Work instructions
Repeat nothing but the lines below running from the one containing "Uncategorized (647, 1700)" to the one containing "Finances (633, 825)". Keep both end lines.

Records supplied
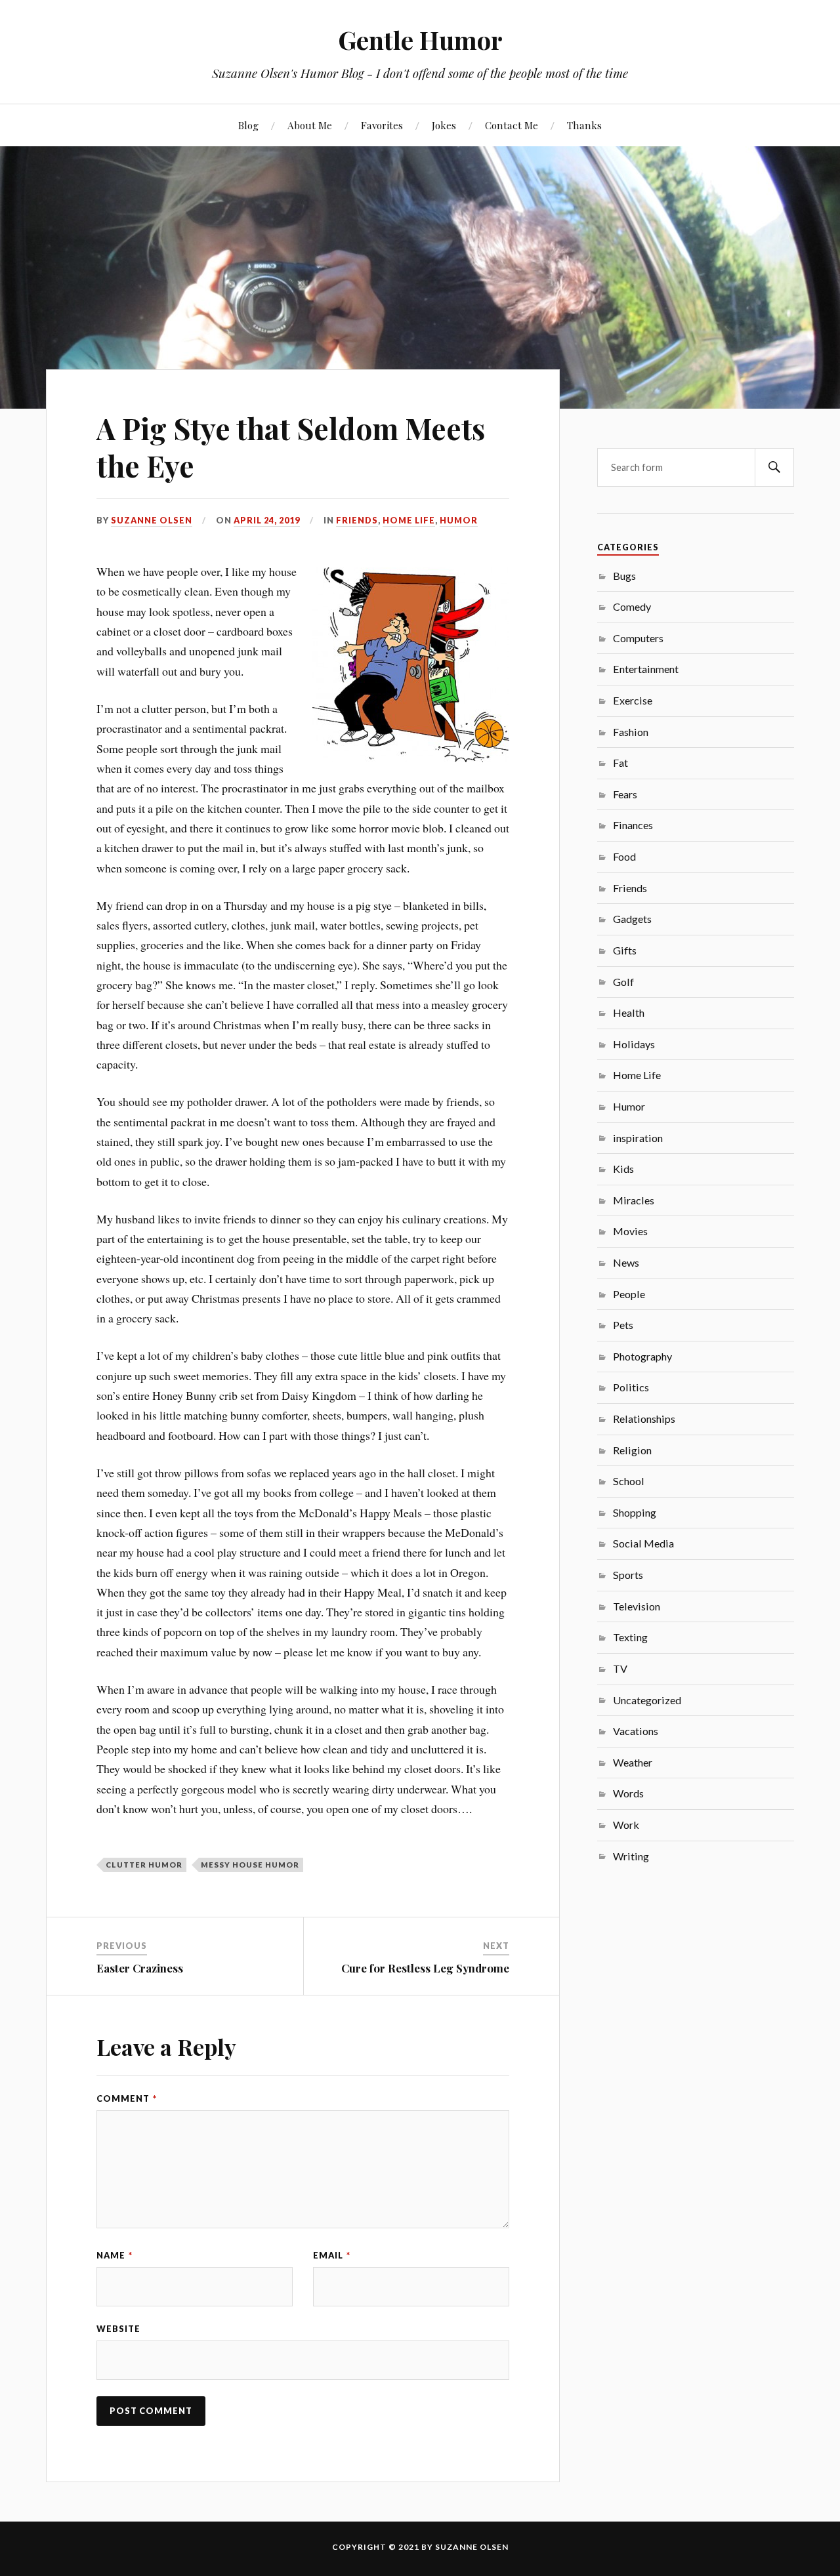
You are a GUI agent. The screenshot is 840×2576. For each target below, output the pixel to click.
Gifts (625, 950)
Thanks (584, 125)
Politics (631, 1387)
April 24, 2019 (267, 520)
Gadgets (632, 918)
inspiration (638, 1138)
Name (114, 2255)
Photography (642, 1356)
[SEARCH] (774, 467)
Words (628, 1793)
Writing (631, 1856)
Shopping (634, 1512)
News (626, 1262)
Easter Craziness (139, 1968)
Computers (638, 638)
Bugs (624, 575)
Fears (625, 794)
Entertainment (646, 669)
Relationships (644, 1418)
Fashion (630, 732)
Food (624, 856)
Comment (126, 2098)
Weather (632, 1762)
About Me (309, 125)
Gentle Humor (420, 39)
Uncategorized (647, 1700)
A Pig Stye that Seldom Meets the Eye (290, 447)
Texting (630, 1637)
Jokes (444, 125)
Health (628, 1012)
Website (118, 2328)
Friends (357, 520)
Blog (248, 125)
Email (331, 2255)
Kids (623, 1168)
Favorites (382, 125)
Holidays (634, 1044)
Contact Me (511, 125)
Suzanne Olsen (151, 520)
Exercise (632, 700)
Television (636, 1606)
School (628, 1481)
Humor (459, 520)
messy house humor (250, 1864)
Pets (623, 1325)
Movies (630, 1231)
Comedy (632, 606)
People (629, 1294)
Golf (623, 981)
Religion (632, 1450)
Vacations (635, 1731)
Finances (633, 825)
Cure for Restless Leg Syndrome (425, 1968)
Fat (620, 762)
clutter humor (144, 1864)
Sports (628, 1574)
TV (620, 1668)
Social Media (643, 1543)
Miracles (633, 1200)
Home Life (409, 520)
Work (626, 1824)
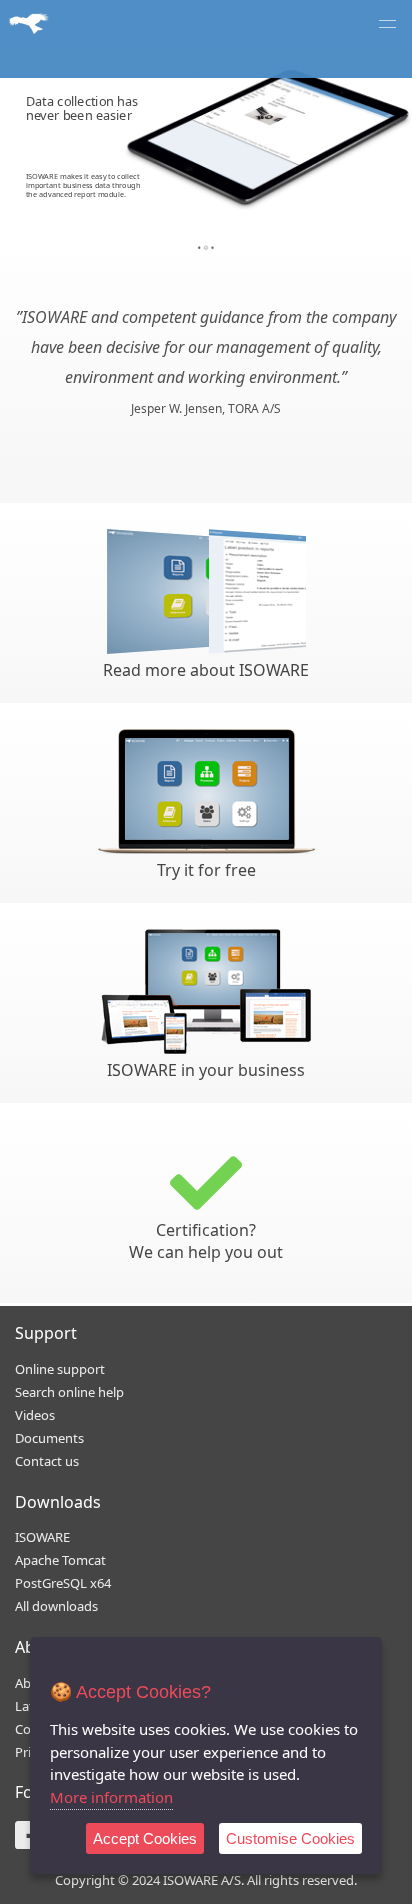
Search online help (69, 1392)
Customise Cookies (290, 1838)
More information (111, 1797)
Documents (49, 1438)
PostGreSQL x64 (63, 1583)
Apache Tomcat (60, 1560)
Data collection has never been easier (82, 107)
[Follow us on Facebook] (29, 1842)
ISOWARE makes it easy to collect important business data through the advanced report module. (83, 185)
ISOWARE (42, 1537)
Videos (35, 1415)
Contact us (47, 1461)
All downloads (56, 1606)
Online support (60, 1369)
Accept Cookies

--

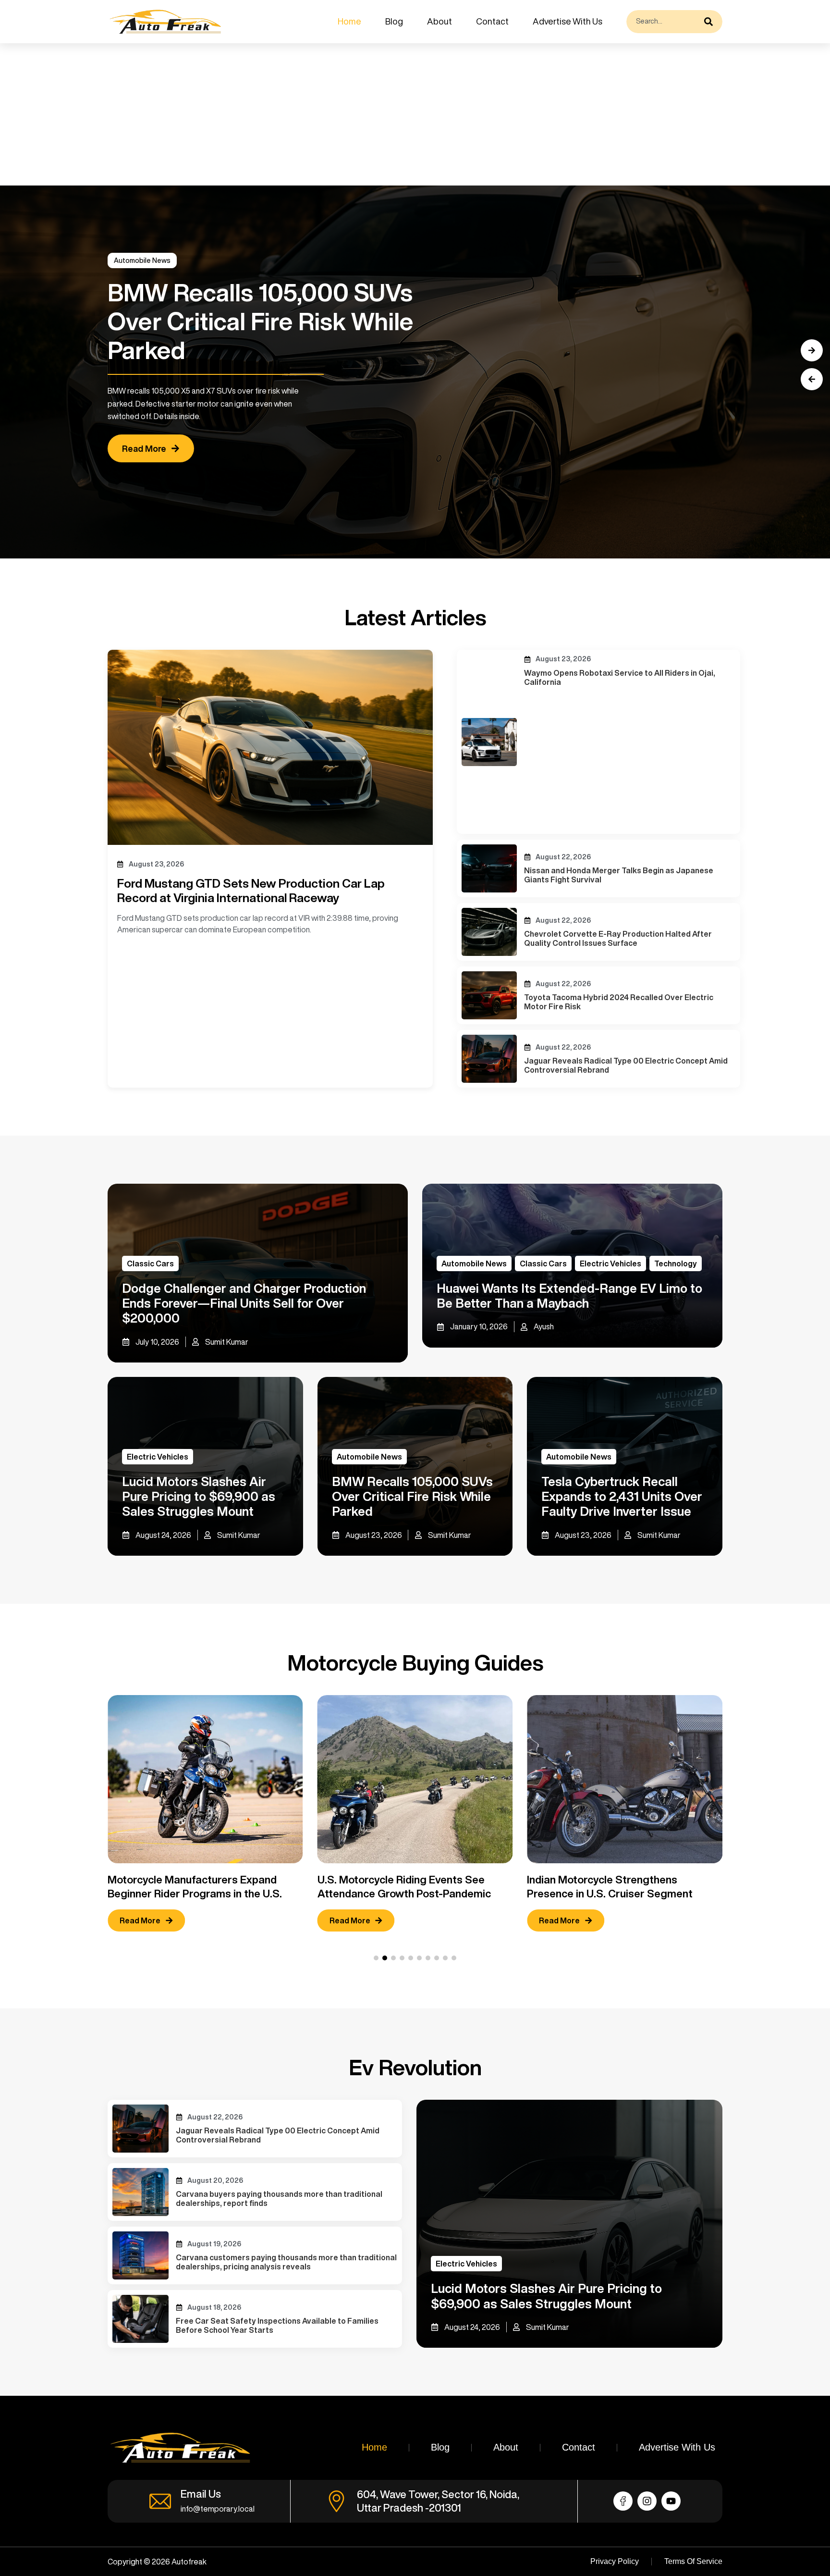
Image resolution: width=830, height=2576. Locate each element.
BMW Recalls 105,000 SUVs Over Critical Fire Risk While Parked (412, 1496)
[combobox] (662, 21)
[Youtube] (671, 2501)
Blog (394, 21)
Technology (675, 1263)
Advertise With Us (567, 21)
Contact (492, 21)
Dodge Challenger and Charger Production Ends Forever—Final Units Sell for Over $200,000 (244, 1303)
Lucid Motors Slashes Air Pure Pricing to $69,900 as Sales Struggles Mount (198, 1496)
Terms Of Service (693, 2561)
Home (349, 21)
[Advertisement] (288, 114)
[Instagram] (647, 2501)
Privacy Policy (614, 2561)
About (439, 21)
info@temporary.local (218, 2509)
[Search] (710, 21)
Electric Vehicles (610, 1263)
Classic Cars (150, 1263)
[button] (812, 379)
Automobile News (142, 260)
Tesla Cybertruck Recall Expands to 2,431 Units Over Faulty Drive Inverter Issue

==

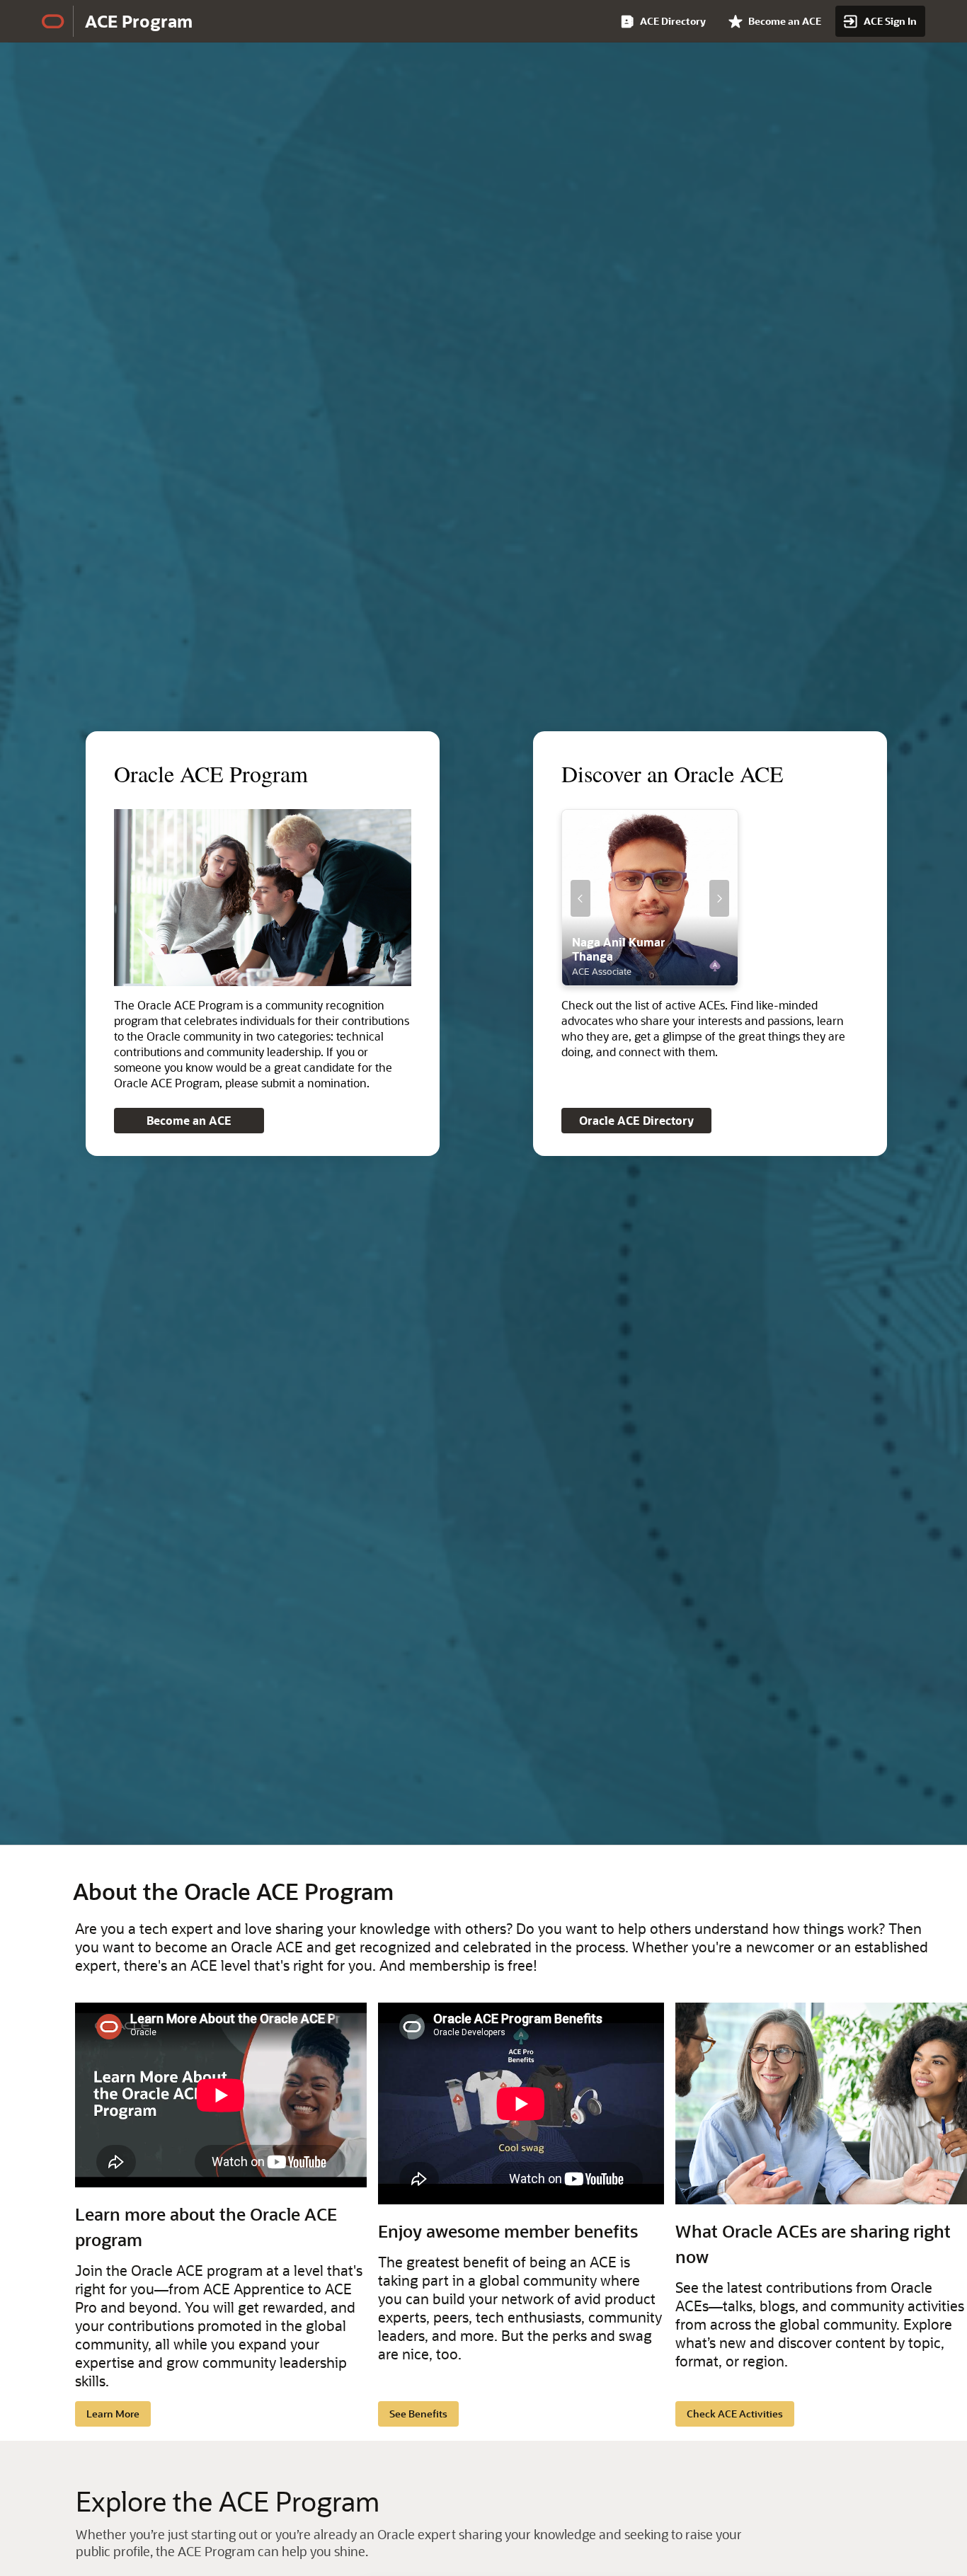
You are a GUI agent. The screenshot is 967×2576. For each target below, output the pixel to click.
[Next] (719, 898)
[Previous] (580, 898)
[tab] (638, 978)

Written response
Uncategorized (647, 1700)
A Pig Stye that Seldom Meets the Eye (290, 447)
Texting (630, 1637)
Jokes (444, 125)
Health (628, 1012)
Website (118, 2328)
Friends (357, 520)
Blog (248, 125)
Email (331, 2255)
Kids (623, 1168)
Favorites (382, 125)
Holidays (634, 1044)
Contact Me (511, 125)
Suzanne Olsen (151, 520)
Exercise (632, 700)
Television (636, 1606)
School (628, 1481)
Humor (459, 520)
messy house humor (250, 1864)
Pets (623, 1325)
Movies (630, 1231)
Comedy (632, 606)
People (629, 1294)
Golf (623, 981)
Religion (632, 1450)
Vacations (635, 1731)
Finances (633, 825)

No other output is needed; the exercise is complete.